Because when an unattractive or weak looking guy acts assertive or masculine they call him creepy or fake or they just laugh at him. They don’t believe him. They think he is overcompensating or just trying to impress women. They think he has no reason to be assertive. Because he doesn’t look like one.
Therefore your words, your behaviors don’t matter much in terms of sexual attraction, how you look and what impression you give is the most important.
Looking confident and aggressive is way more powerful than acting confident and aggressive. Looking strong and masculine is way more powerful than just acting masculine.
If you look at the picture above, guy on the left looks confident, dominant and aggressive. And even that guy does nothing, showing no behaviors still women will say that he is confident, he is successful and dominant.
And the guy on the right looks weak and small, he looks timid and passive. He looks harmless. And no amount of aggressive, confident masculine behaviors will make him look more manly because women will not believe it. They will instantly judge him, they will judge his personality and behaviors based on the impression they get from him. And they will expect him to act certain way.
That’s why your personality and behaviors has little to no affect in terms of sexual attraction.
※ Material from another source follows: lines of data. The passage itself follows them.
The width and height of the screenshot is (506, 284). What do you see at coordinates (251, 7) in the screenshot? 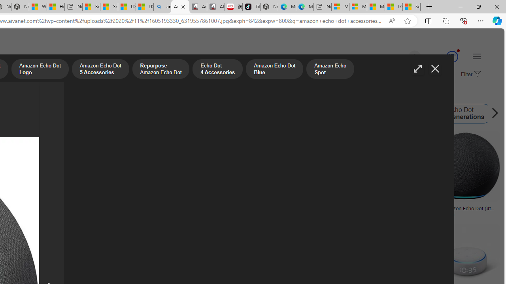
I see `'TikTok'` at bounding box center [251, 7].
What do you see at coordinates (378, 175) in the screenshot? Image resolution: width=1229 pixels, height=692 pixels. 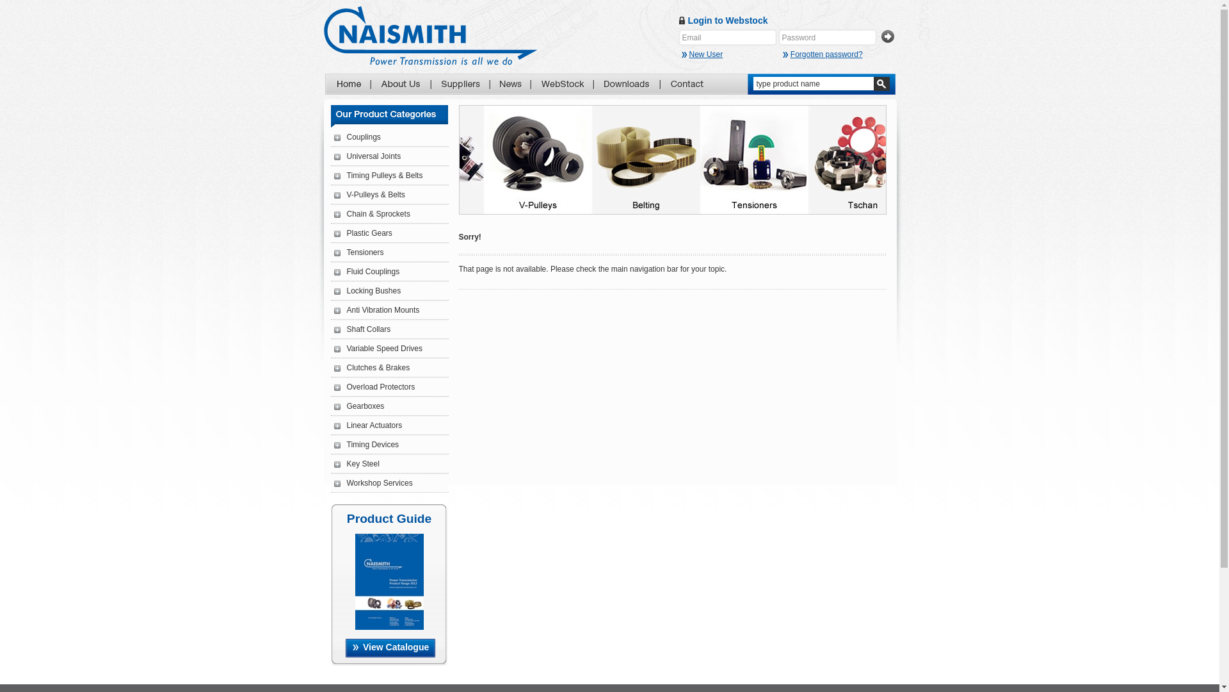 I see `'Timing Pulleys & Belts'` at bounding box center [378, 175].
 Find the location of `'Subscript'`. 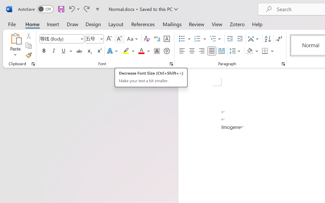

'Subscript' is located at coordinates (89, 51).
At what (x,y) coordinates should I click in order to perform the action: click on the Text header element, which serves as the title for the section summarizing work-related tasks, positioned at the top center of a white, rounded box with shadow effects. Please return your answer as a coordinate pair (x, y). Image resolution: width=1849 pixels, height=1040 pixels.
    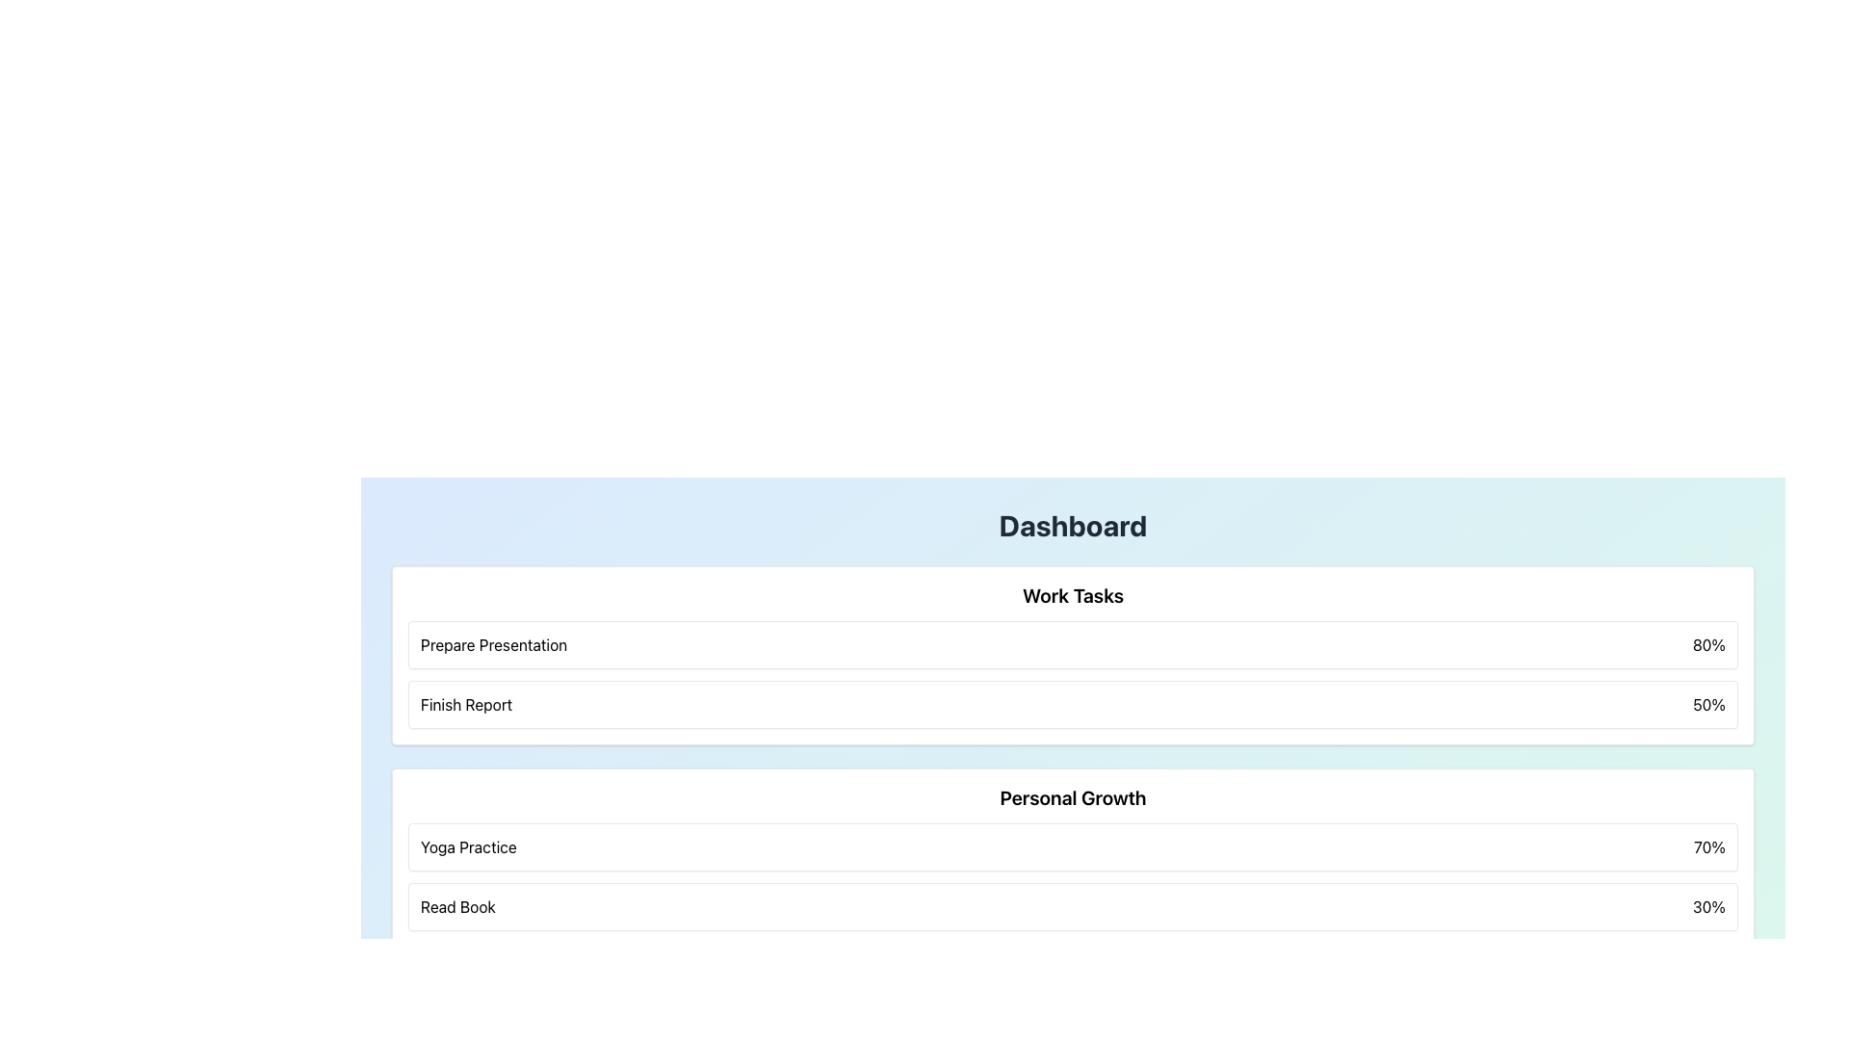
    Looking at the image, I should click on (1072, 594).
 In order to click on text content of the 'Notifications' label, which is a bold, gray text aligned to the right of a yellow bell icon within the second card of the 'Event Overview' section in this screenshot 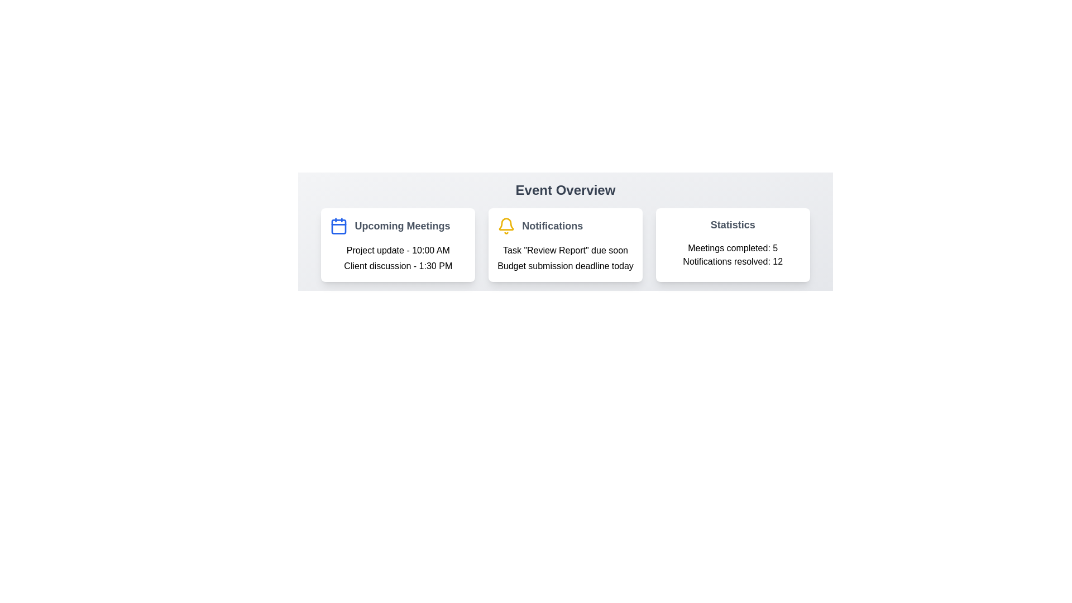, I will do `click(552, 226)`.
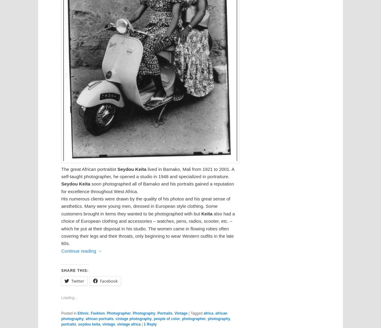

Aggressive, dominant masculine behaviors will only work or they might increase your sexual attractiveness when you have masculine, good looking appearance already.
And this has been proven by many studies. When women rate men’s personality they get affected by their looks and can’t evaluate objectively.
Personality and looks go hand in hand. They affect eachother. If you are 2 or 3 in terms of looks you can’t make your attractiveness 6 or 7 with just your behaviors. It doesn’t work like that and studies prove this.
If you looks harmless and passive, if you look unattractive no amount of behaviors will make any difference because you will simply look fake or your behaviors will create discomfort in women.
Confidence and masculine behaviors work or they may increase your sexual attractiveness when you already look confident. When you have masculine, attractive looks.
Tall, fit, good looking guy will naturally look confident and assertive. He doesn’t need to show much behaviors. If he is not overly submissive, passive or effeminate, if he has normal masculine behaviors like any normal man then he doesn’t need any extra personality.
Because his looks will create that confident, successful, assertive aura.
And that’s what women mean when they say “confidence is sexy” or “he has that sexy aura” or “i desire funny guys” etc.
They try to say that “his good looking appearance is looking confident, his good looks give positive, strong energy or anything he says is funny to me because of his good looks”.
That’s the truth.
A man’s looks spark feelings in women not his behaviors. Same behaviors and personality traits can get completely different results with a different looking guy.
Therefore without having an attractive, masculine looks you can’t just act strong and masculine. You have to look good and strong before acting like that.
Because otherwise you will make women feel confused, they will get triggered by you, they won’t understand the source of your confidence.
A man’s personality might matter and play an important role especially when women are looking for long term partnership and emotional connection. When they look for stability and security.
But when it comes to sexual attraction your personality has little affect or it is just irrelevant in many times.